## Written instruction
Rewrite the listing lines starting at the line that contains "Click the SalesLeg logo icon" and ending after the line that contains "Click the Overall", changing "Properties palette" to "Layers palette" and keeping everything else the same.

## Dataset rows
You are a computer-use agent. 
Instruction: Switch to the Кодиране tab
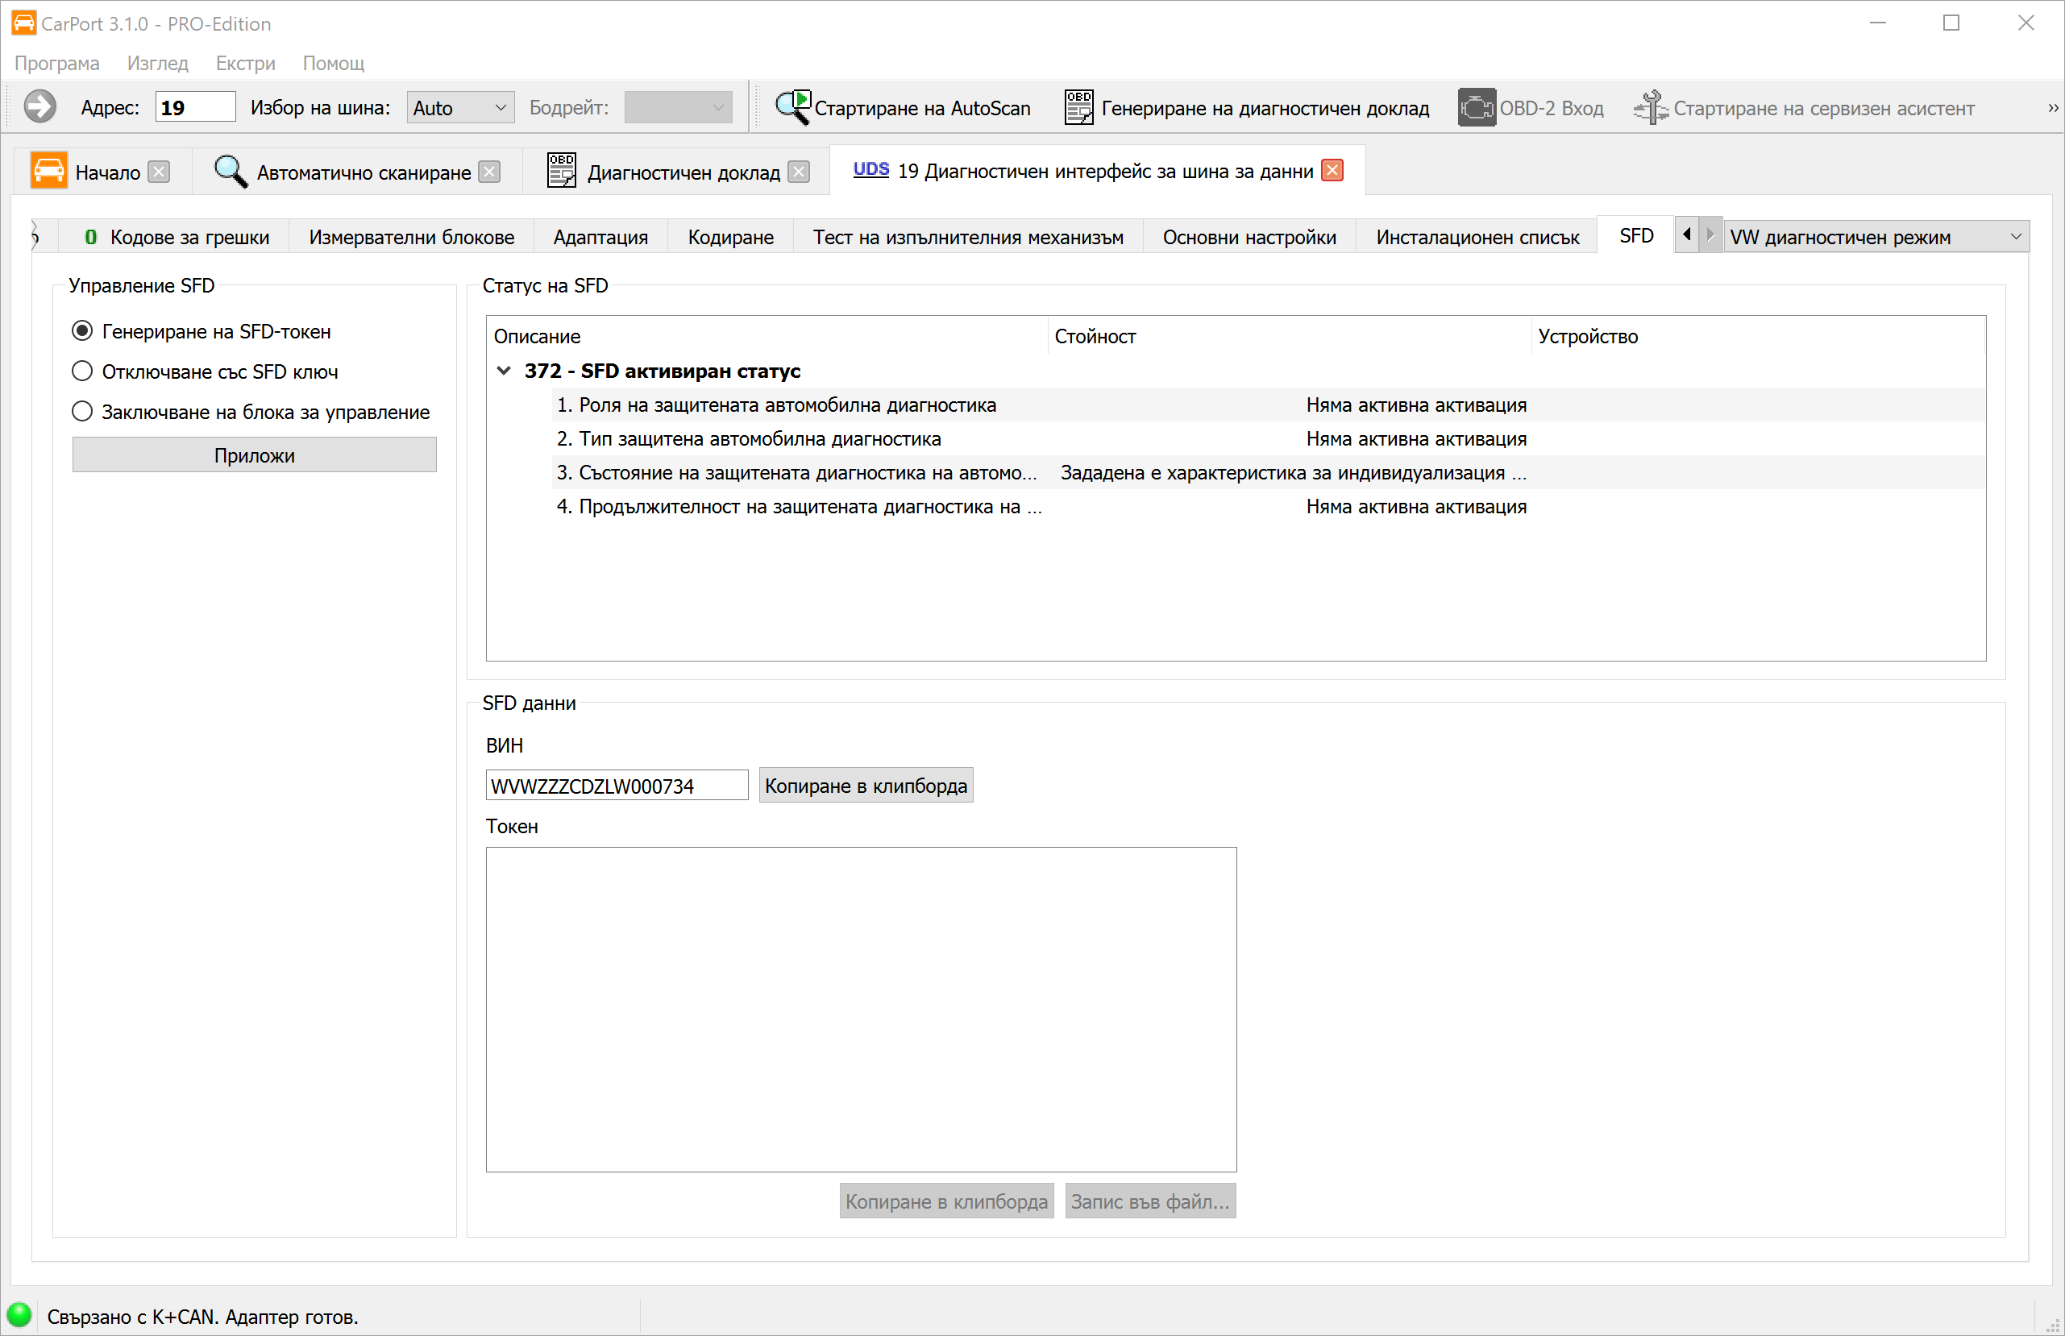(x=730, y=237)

--

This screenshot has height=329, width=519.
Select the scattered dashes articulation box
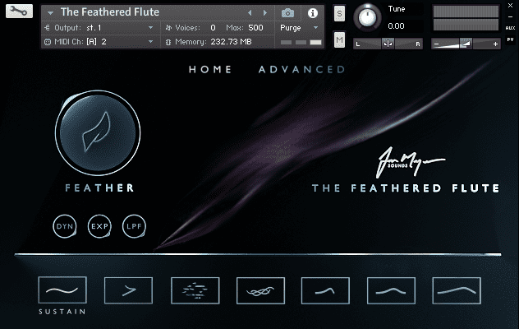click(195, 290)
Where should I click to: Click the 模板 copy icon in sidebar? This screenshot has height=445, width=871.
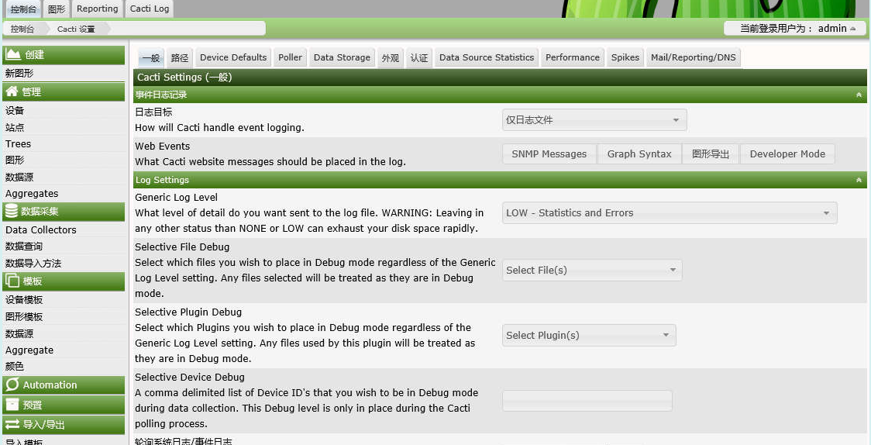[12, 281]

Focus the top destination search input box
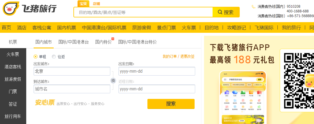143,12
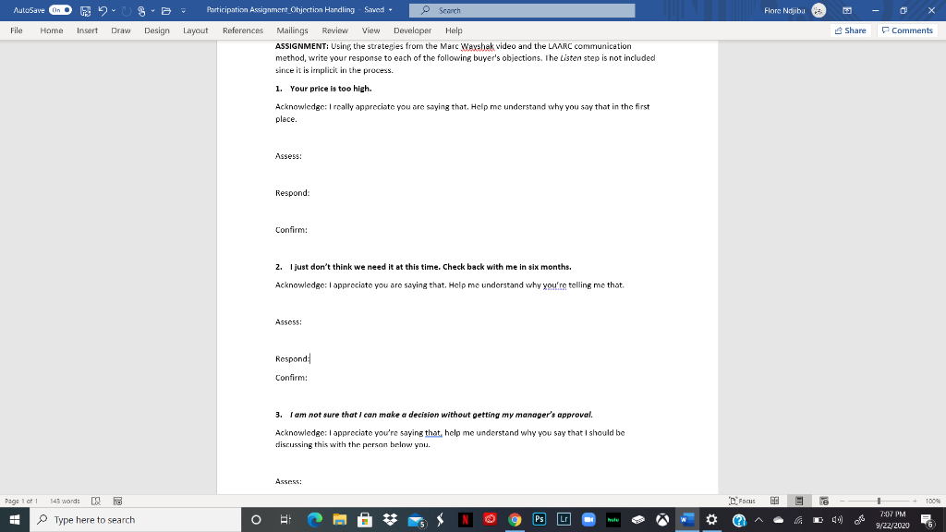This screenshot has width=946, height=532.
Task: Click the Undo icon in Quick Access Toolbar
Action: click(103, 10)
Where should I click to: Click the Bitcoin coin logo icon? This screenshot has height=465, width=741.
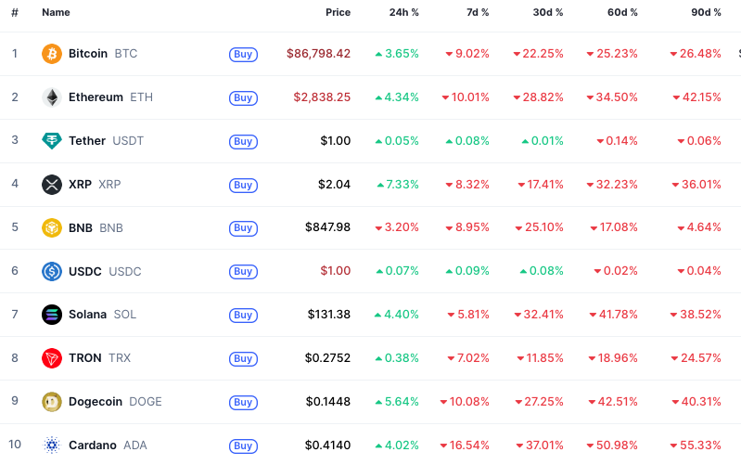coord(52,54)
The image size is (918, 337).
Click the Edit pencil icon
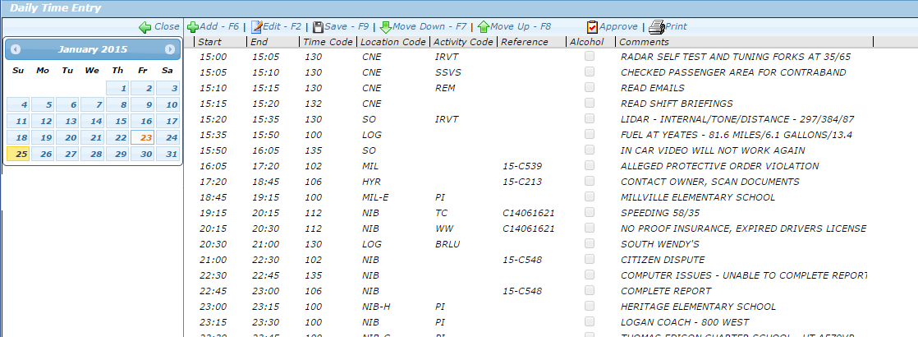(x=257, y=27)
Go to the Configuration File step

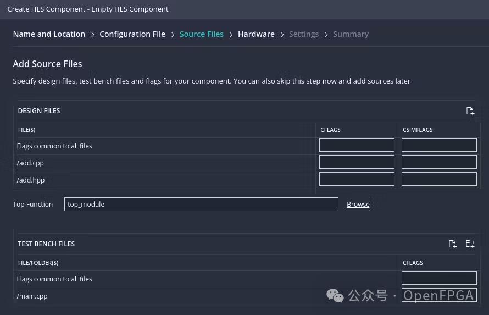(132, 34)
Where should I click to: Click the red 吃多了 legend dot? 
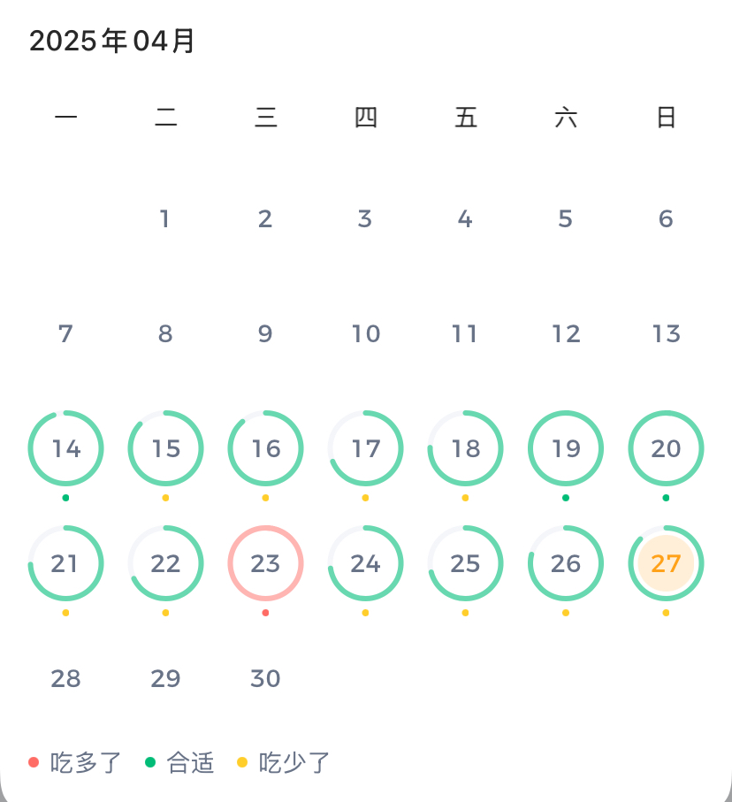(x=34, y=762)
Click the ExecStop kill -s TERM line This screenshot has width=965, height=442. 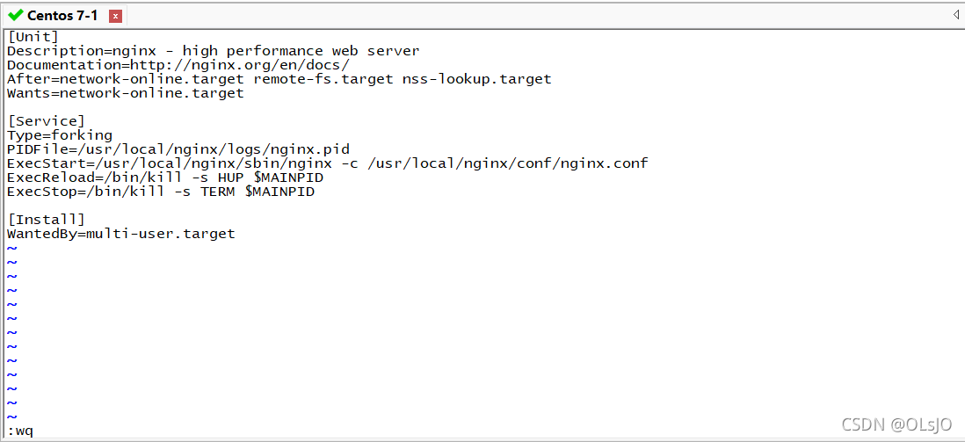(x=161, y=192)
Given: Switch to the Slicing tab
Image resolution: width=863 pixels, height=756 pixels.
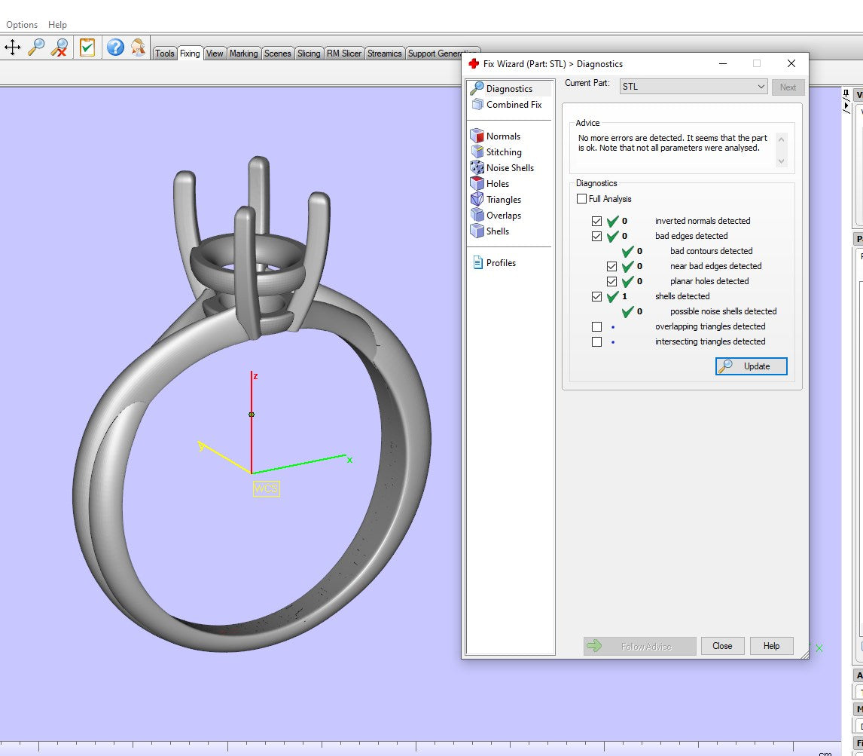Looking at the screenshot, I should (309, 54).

==

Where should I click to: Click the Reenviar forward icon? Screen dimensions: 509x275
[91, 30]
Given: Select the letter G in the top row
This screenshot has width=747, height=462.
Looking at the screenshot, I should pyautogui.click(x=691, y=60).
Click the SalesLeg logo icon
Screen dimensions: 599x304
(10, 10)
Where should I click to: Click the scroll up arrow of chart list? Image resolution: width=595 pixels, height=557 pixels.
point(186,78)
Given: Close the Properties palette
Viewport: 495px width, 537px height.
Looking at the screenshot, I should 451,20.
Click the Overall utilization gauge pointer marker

## Solution to the exercise
Click the SalesLeg logo icon
Screen dimensions: 599x304
(10, 10)
Where should I click to: Click the scroll up arrow of chart list? Image resolution: width=595 pixels, height=557 pixels.
point(186,78)
Given: Close the Layers palette
Viewport: 495px width, 537px height.
Looking at the screenshot, I should 451,20.
Click the Overall utilization gauge pointer marker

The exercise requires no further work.